In [None]:
#

# Syntax, Semantics, Parsing and Formal Grammars

## Syntax vs Semantics

Syntax and semantics are two fundamental aspects of any programming language that help in understanding how programs are constructed and what they mean.

### Syntax
Syntax refers to the set of rules that specifies the correct combined sequence of symbols that can be used to form a correctly structured program using a specific programming language. These rules dictate how statements and expressions are formed. For example, in Python:


- A statement to assign a value to a variable has the syntax: `variable_name = value`
- A for-loop has the syntax: `for variable in iterable:`

These rules ensure that the program is grammatically correct.

Common syntax errors include:


- Missing or extra braces, brackets, or parentheses
- Incorrect indentation (especially in languages like Python)
- Missing semicolons in languages where they are required (like C, C++, and Java)

### Semantics
Semantics refers to the meaning associated with syntactically valid strings of symbols in a programming language. Even if your code is syntactically correct, it might not do what you intend due to semantic errors. The semantics of a language provide the rules for interpretation of the syntax, which makes it possible for a machine to execute the code written by a developer.

Examples of semantic elements in a language might include:


- Variable scoping rules (e.g., global vs. local scope)
- Type systems (e.g., how different data types interact)
- Evaluation of expressions (e.g., order of operations)

Common semantic errors include:


- Type mismatch (e.g., trying to add a string and an integer)
- Undefined variables
- Division by zero
- Index out of range

### Relation between Syntax and Semantics
Syntax and semantics are closely related but distinct:


- A program could be syntactically correct but semantically wrong. For example, dividing by zero is usually syntactically correct but semantically incorrect.
- Conversely, semantics can't be correct if the syntax is incorrect; a program won't run if it's not syntactically correct.

Programming languages often come with a formal specification that details their syntax and semantics, which is essential for compiler and interpreter writers.
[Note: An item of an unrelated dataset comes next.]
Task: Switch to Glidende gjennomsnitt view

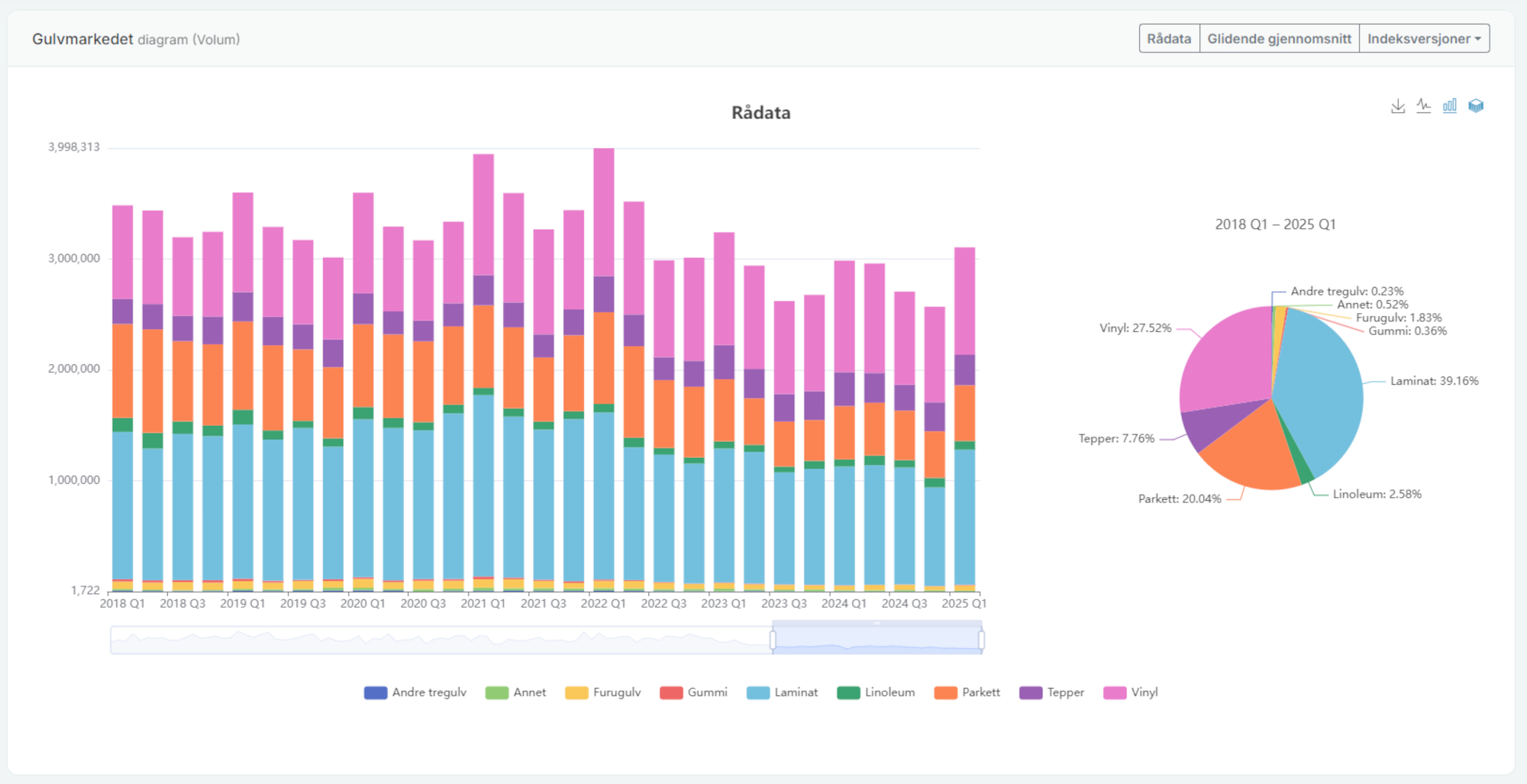Action: tap(1279, 39)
Programmers generally don't have to study these formal specifications; they learn the rules more implicitly through documentation, tutorials, and examples.
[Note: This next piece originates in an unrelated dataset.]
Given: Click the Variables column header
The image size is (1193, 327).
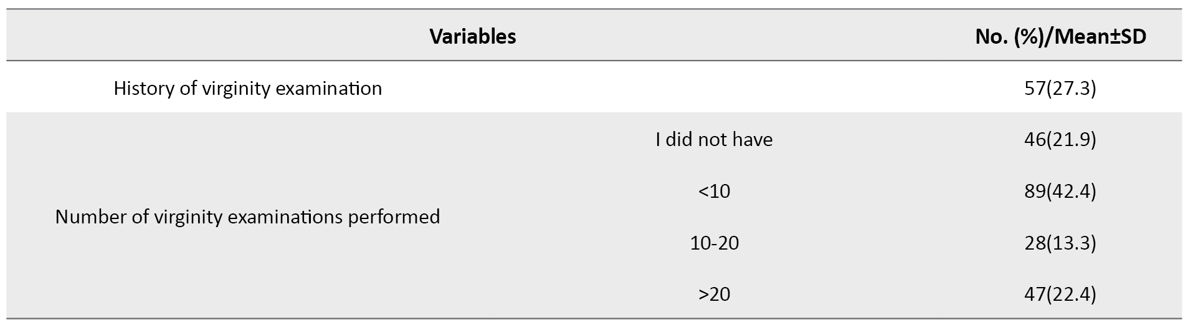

## Going from Source Code to Machine Code

Process of going from programming language code to machine code involves multiple stages, each with its own set of tasks and objectives. 

### 1. Preprocessing
This is the first stage for some languages like C and C++. The preprocessor handles tasks like macro expansion, file inclusion, conditional compilation, etc. Source code is manipulated based on preprocessor directives like `#include`, `#define`, and others.

### 2. Lexical Analysis (Lexing)
#### Objective:
To convert the input source code into a stream of tokens. A token is a sequence of characters that represents a fundamental building block of the language, such as an identifier, a keyword, or an operator.

#### How it Works:

- The lexer scans the source code character by character.
- It groups characters into tokens according to the lexical rules of the language.
- Comments and white spaces are often discarded.

### 3. Syntax Analysis (Parsing)
#### Objective:
To convert the token stream into a parse tree, which represents the syntactic structure of the code based on the language's grammar rules.

#### How it Works:

- The parser applies the grammar rules specified in a formal notation like BNF (Backus-Naur Form) or EBNF (Extended Backus-Naur Form).
- If it encounters a sequence of tokens that doesn't conform to the grammar, a syntax error is produced.

### 4. Semantic Analysis
#### Objective:
To perform checks that are not related to syntax, like type checking, variable binding, etc.

#### How it Works:

- The compiler verifies that the parse tree adheres to the language's semantic rules.
- For example, it may check that variables are declared before use, that functions are called with the correct number of arguments, etc.

### 5. Intermediate Code Generation
#### Objective:
To convert the semantically correct parse tree into an intermediate code that serves as an abstraction over the target machine code.

#### How it Works:

- This intermediate code is usually platform-independent.
- It allows for further optimization without having to deal with the specifics of the target architecture.

### 6. Optimization
#### Objective:
To optimize the intermediate code for performance, memory usage, or other criteria.

#### How it Works:

- The compiler applies various optimization techniques to eliminate redundant code, improve data flow, etc.

### 7. Code Generation
#### Objective:
To convert the optimized intermediate code into the target machine code or assembly language.

#### How it Works:

- The code generator produces the final output based on the specifics of the target architecture.

### 8. Linking
#### Objective:
To combine multiple machine code files (possibly from different sources) into a single executable.

#### How it Works:

- The linker resolves external references, assigns final memory addresses to functions and variables, and produces a single executable or library.

This gives you a broad overview of the entire process. Each of these stages can be quite complex and may involve many sub-steps. But this should provide a reasonable high-level understanding of what it takes to get from source code to machine code.

## Compilation vs Interpretation vs Hybrid Approach (review)

Let's review the concepts of compilation vs interpretation vs hybrid approach from previous lessons.

We already know that a compiler is a program that translates source code into machine code. But there are other ways to translate source code into machine code, such as interpretation and hybrid approaches.

### Compilation

In compilation, the entire source code is converted into machine code at once. The resulting machine code is stored as a separate file, which is executed later. This approach is used by languages like C, C++, Java, etc.

### Interpretation

In interpretation, the source code is converted into machine code one line at a time. The machine code is executed immediately after it is generated. This approach is used by languages like Python, JavaScript, etc.

### Hybrid Approach

In the hybrid approach, the source code is converted into intermediate code, which is then executed by an interpreter. This approach is used by languages like C#, PHP, etc.

### JIT Compilation

Just-in-time (JIT) compilation is a hybrid approach that combines the speed of compilation with the flexibility of interpretation. In JIT compilation, the source code is compiled into machine code at runtime, just before executing it. This approach is used by languages like C#, Java, etc.